Whoever eats my flesh and drinks my blood has eternal life, and I will raise him up at the last day.

 For my flesh is real food and my blood is real drink.      John 6:54-55


An incredible event took place in 2008, though I doubt any of us ever heard of it.

In January, 2008,  a 15-year-old girl in Australia named Demi-Lee Brennan became the world's first known transplant patient to change blood types. She went from O negative to O positive, taking on the immune system of her organ donor. At first the doctors assumed someone had made a mistake, because it's always been assumed that a change like that can't happen.

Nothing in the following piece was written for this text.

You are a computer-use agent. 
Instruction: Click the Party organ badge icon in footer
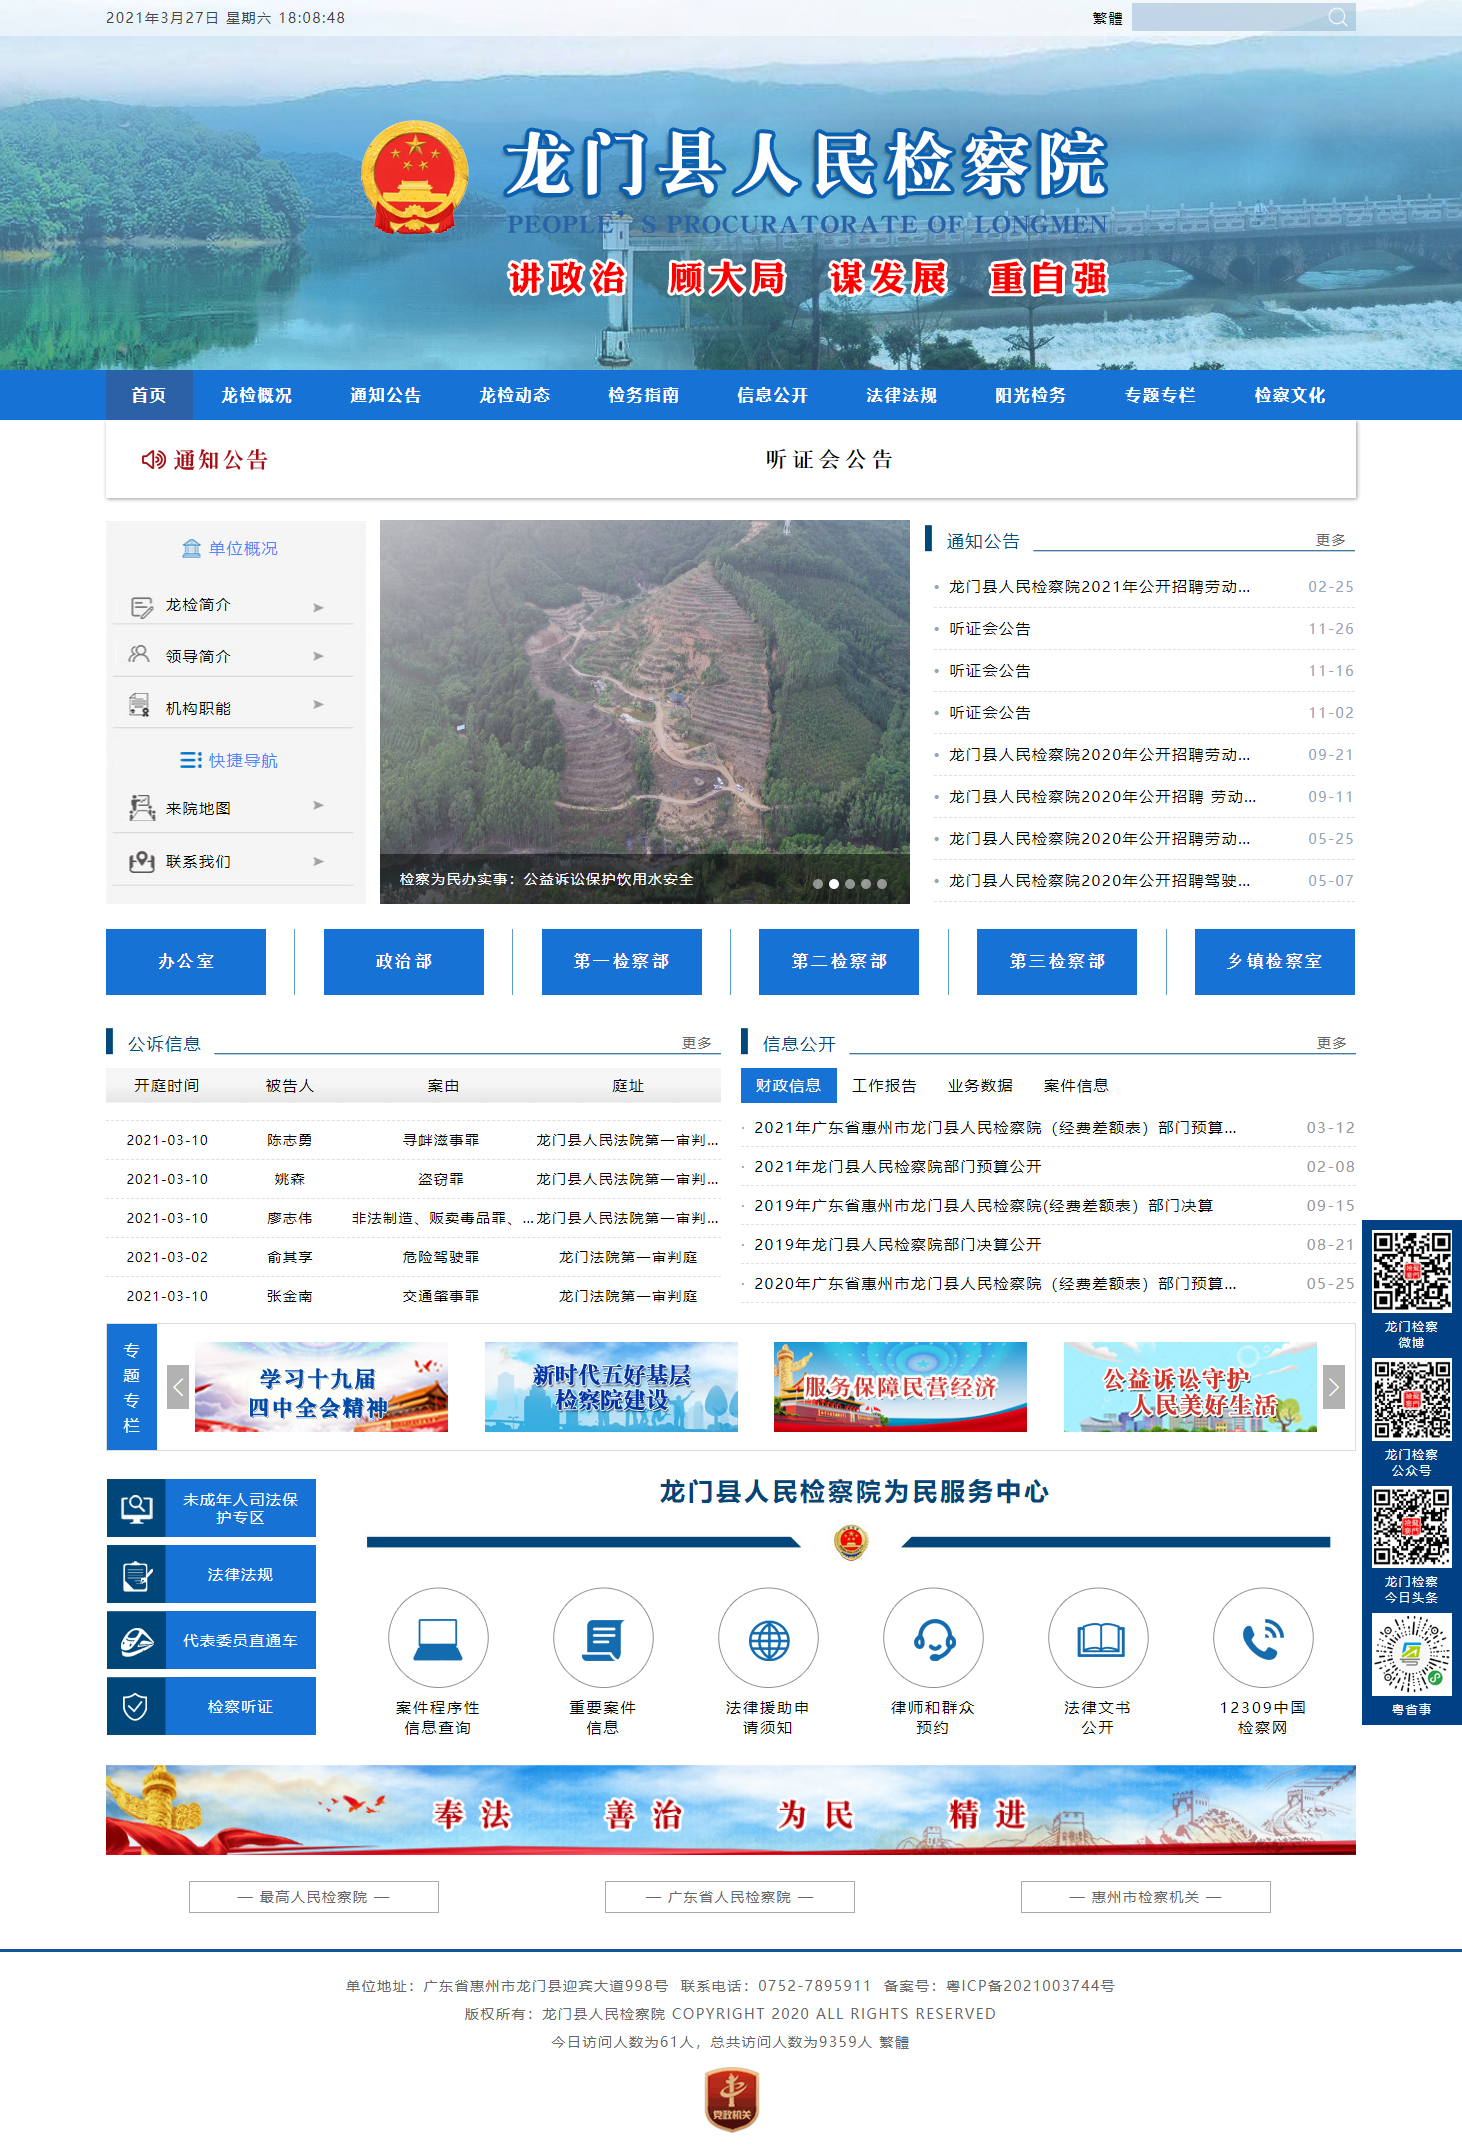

Now they say she's a "one-in-six-billion miracle."

The blood stem cells in Brennan's new liver invaded her body's bone marrow, taking over her entire immune system. She now has an entirely different kind of blood—blood that welcomes life, rather than carrying death. "It's like my second chance at life," Brennan says.1.

The incredible and impossible took place: instead of her own immune system threatening to reject her new liver, her new liver transformed her immune system, saving her life. Amazing!

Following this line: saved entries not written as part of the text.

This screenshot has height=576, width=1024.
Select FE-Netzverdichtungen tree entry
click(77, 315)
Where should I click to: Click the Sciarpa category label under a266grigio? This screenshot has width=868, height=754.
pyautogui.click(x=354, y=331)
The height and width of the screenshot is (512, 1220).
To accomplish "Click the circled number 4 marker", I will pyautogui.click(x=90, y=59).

In a way this is exactly what Jesus is saying to the group listening to his words.
It is his blood in us, through faith in his death,  that transforms us and saves our lives.

Let's set the scene :
This is not a particularly friendly crowd, even though this is part of the crowd  who followed him to Capernaum after he fed them with the loaves and fishes. They find Jesus and and instead of greeting them warmly, he confronts them saying, "its because I gave you bread that you are here. You should seek to do the work of God. And that is to believe in the One God sent"

 They are skeptical and challenge him to do a miraculous sign to prove himself, as if the earlier feeding of the five thousand was not enough.
They say, "Moses gave our ancestors bread from heaven. What will you do?'
Listen to them! What nerve!

Jesus does not react but answers it directly. He says, "It was not Moses who gave this to you, but God.  You should seek the bread of eternal life."
They say, "Good, give us that bread."
His reply is "I am the bread of life."
Now they are really annoyed and say, "Who does He think he is? He comes from Nazareth. How can he say he came down from heaven?"

Instead of defending himself, Jesus turns up the heat on them.
He says, "Listen...unless you eat my flesh and drink my blood you have no life in you."
And at that the fat is in the fire.
John tells us that from that point on, people began turning away from him in large numbers.
He even turns to the twelve and asks, "Are you going to leave as well?".
Peter answers for them: "Where would we go? You have the words of life."

You might ask, "Why be so confrontational?"
Jesus had a remarkably similar conversation with a  woman at the well in Sychar. He told her about living water, but did it in such a compelling way that she responded along with many of her neighbors. But on this occasion, it almost seems as if Jesus is making it especially difficult.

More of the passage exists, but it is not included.